# Interlude 4: Writing Functions in R

The first couple of exercises are easy freebies; the exercises using apply() and by() really delve into R's functional/vectorial nature.

## Miles to km conversion

In [1]:
# 2. Miles to Kilometers Conversion
# 
# Write a simple function that accepts a numeric value, in miles, and 
# converts the value(s) to kilometers.
#
# Use the following information: 
#   kilometers = (8/5) * miles
# 
# Test the function with the following vector, and print the results.
miles = c(50, 100, 200, 275)

# What is the type (class) of the output, given the input vector miles?

# What is the type (class) of the output if you supply a single numeric value?
# What about a single character value?

## Average and standard deviation

In [2]:
# Write a simple function that prints out the mean and standard deviation
# of an input set of numbers. Test the result on the body and brain columns of
# the dataset mammals (mammals$body in units of kg, mammals$brain in units of g).
#
# Hints: 
#   - The native R function mean() can be used for the mean.
#   - The standard deviation is calculated as the square root (sqrt()) of the variance (var())
#       of a set of numbers. Or, use native R function sd().
#   - To output the values, build a vector or data frame from your
#       calculated values, then return that:
#         c(mean=avg, stdDev=sd)
#
library(MASS) # loads the dataset called "mammals"

## Using apply() functions

The apply() family of functions can be used to call some other function multiple times, with several 
different arguments. In this exercise we will explore the use of the sapply() function. We will use 
it to call several R functions on a predefined dataset, and then look at the output.

You can use the apply() family on a native R function, on a function you wrote yourself.

In [4]:
# a. First, create the sample dataset of US car data by running the following:
data(car.test.frame, package = "rpart")
US = car.test.frame[car.test.frame$Country=="USA", ]    # Only use American Cars
US = droplevels(US[ ,c(1,4,6:8)])                       # Only use specified columns

# b. Call head() or str() on the US dataset, to get a sense of the contents.
# How many columns does it have? What are their types?

# c. Now, call the sapply function on the US dataset, to apply the mean function to it.

# Hint: Use the syntax sapply(US, mean). Do you agree that this is equivalent to running
# mean(US$Price), followed by mean(US$Mileage), followed by the mean function of each other
# column in the US data frame? Can you see the use of the apply() family?

# d. Call the sapply function on the US dataset and the range function.

## Using the by() function

The apply() family of functions can be used to call some other function multiple times, after first grouping on the data that will be operated on.
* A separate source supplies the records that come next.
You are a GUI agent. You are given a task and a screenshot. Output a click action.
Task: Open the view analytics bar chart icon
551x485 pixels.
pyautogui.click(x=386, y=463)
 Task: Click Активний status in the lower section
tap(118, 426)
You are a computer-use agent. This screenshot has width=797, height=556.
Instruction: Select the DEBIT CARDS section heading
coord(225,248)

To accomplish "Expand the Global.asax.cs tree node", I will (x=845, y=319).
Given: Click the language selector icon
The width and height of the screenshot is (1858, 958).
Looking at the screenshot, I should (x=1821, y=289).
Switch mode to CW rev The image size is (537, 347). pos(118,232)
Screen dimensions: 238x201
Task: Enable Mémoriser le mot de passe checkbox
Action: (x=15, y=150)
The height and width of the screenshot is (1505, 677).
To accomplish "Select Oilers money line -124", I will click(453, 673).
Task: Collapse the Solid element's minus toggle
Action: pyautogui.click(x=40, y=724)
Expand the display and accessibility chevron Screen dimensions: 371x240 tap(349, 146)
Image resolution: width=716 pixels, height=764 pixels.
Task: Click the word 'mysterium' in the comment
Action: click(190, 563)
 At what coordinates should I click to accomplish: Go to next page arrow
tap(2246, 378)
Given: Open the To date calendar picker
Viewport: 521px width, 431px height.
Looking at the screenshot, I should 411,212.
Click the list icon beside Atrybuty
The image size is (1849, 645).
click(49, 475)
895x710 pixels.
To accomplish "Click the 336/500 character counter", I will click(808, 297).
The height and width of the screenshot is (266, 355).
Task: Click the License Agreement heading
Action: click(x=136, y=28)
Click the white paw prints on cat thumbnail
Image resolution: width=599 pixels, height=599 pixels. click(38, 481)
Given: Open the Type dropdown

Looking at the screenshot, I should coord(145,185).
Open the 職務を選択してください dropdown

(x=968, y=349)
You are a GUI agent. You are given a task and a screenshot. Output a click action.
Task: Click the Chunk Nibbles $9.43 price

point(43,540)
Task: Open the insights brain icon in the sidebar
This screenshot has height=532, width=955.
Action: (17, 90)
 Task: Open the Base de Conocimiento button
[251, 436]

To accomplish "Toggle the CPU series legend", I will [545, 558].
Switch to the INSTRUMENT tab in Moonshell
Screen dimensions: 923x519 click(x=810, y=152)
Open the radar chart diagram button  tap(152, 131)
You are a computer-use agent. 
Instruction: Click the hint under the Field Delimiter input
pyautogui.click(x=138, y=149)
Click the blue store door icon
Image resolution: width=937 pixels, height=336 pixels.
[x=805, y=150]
In this exercise we will explore the use of the by() function. We will use it to call several R functions on a predefined dataset, and then look at the output.

As with the other apply() functions, you can use the by() family on a native R function, or on a function you wrote yourself.

### Iris dataset with by()

In [None]:
# First, show yourself what by() does. For this, we'll use the iris dataset. 
attach(iris)

# Use the mean() function to find the overall mean of the iris Petal.Width column. 
# Hint: use a call like: mean(iris[,"Petal.Width"])

# Then, use the by() function to find the mean of the Petal.Width column for each 
# iris Species.  Hint: use a call like: by(iris[,"Petal.Width"], Species, mean)

# Using the output of the by() call, find the mean of the means for all species.  
# It should match the overall mean you computed.

### Cars93 dataset with by()

In [None]:
# a. Now, create a sample dataset of car data by running the following:
d = droplevels(Cars93[,c(3,5,7,8,12)] )                # Only use specified columns

# b. Call head(), View(), or str() on the d dataset, to get a sense of the contents.
# How many columns does it have? What are their types?

# To find out more about the columns in the dataset, type:
?Cars93

# Remember that the first argument to by() specifies the columns to operate on; the second 
# specifies the column whose values form groups for the data; and the last specifies the
# function. Use R help for further information (?by)

# c. Now, call the by() function on the d dataset, to apply the summary function to the price
# column while grouping on auto Type. Which auto type has the highest median price?
# What about the lowest median price? (Note that price is reported in thousands of dollars). 

# Use by() to determine how many cars in our dataset are found for each Type. 

# d. Call the by() function on the d dataset, to apply the colMeans function to the 
# MPG and engine size columns, while grouping on auto Type. What does colMeans do?
# What happens if you try to use the mean() function with by()?

# e. Call the by() function on the d dataset, to determine the standard deviation (sd) of 
# the engine size column, while grouping on auto Type. 

# Which auto type has the largest variation (standard deviation) about the engine size mean? 
# Which type has the smallest and largest mean engine size? Any surprises there? 
# Does the by() function make it easy to answer a question like this one?